The jury requested clarification of the judge's charge on two occasions. The first was about two hours after they began deliberating and then another request was made about two hours later, including the lunch hour. When they returned from lunch, they made the second request for reinstruction and at that time requested the trial judge to define the words "positive act." The trial judge stated:
What is a positive act, unless y'all come up with some instruction, I don't think I should — I think that's tinkering with something that can kick me in the teeth. [Emphasis added.]
As to "positive act," the trial judge told the jury he could not define that term; its meaning was left up to them. He also told the jury he could get into trouble by trying to define the term and "could go on talking about positive and negative." During a bench conference in the presence of the jury, but outside their hearing, Jefferies' counsel responded that the jury be charged that "positive" applies to act and positive conduct.
After the jury retired, defendant's counsel requested the trial judge to charge the jury the words "positive act" should be defined as a willfully committed act. The trial judge rejected this argument and request.
The purpose of jury instructions is to enlighten the jury and aid it in arriving at a correct verdict. State v. Leonard, 292 S.C. 133, 355 S.E. (2d) 270 (1987). We hold that when a trial judge uses a word or words which the jury does not understand, he has a duty to explain the words upon request. Cf. Moore v. Mauldin, 199 Ga. 780, 35 S.E. (2d) 511 (1945).

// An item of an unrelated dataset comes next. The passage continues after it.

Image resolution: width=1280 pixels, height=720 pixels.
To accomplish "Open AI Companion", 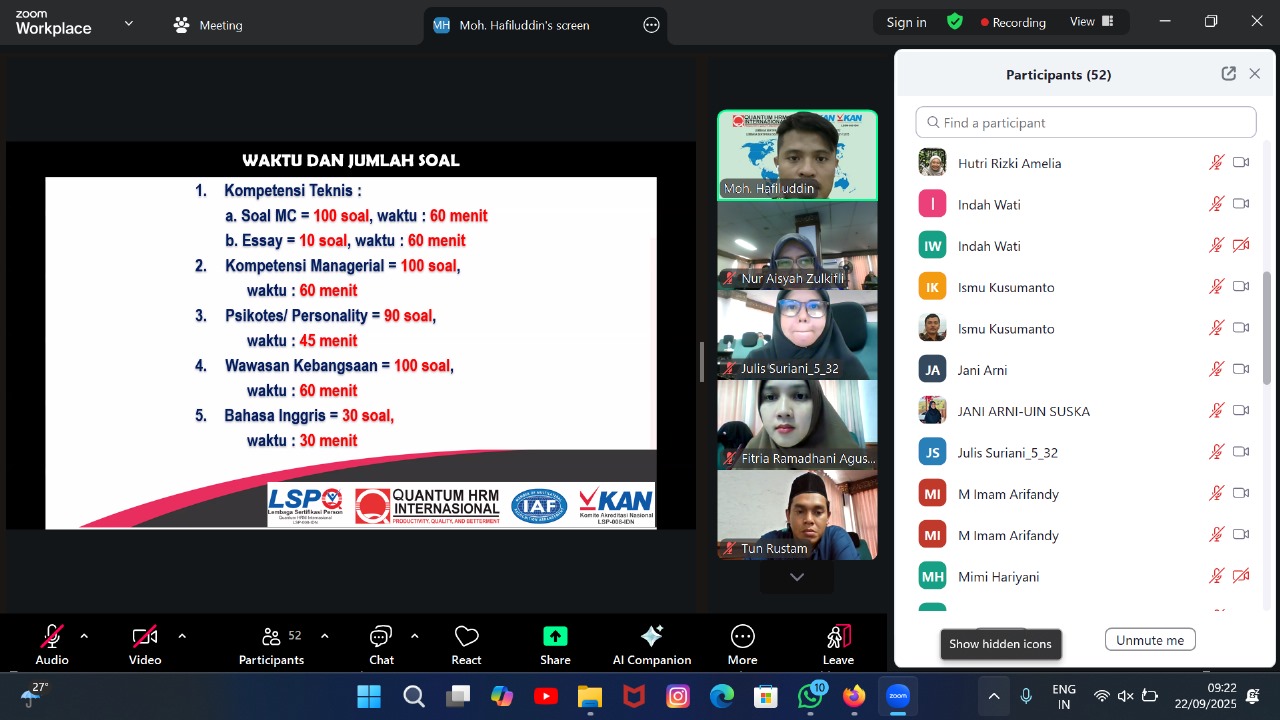I will (x=652, y=637).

We hold the words "positive act" were included in the trial judge's charge for the purpose of showing that the law does not concern itself with mere guilty intention, unconnected with any overt act. It has long been the law that intent alone, not coupled with some overt act putting the intent into effect is not cognizable by the courts and does not constitute a crime. We hold that the trial judge could have clarified the matter by a simple definition of the words "positive" and "act."
Although we hold that the trial judge erred in not explaining to the jury what he meant, the error was harmless because of the overwhelming evidence of guilt contained in the record before us.
We find no merit in the remaining questions put forth by Jefferies.
CONCLUSION
For the reasons given, we find no error in the trial judge's refusing to quash the indictment for kidnapping on the grounds of double jeopardy, collateral estoppel or inconsistent verdicts. We also hold that the trial judge's failure to grant Jefferies' request to charge the law of intent and to explain the words "positive act" were harmless error because the defendant's guilt was conclusively proven by competent evidence and no other rational conclusion could have been reached by the jury. The conviction and sentences are therefore affirmed.
Affirmed.
Bell, J., and Littlejohn, Acting Judge, concur.
See State v. Evans, 216 S.C. 328, 57 S.E. (2d) 756 (1950).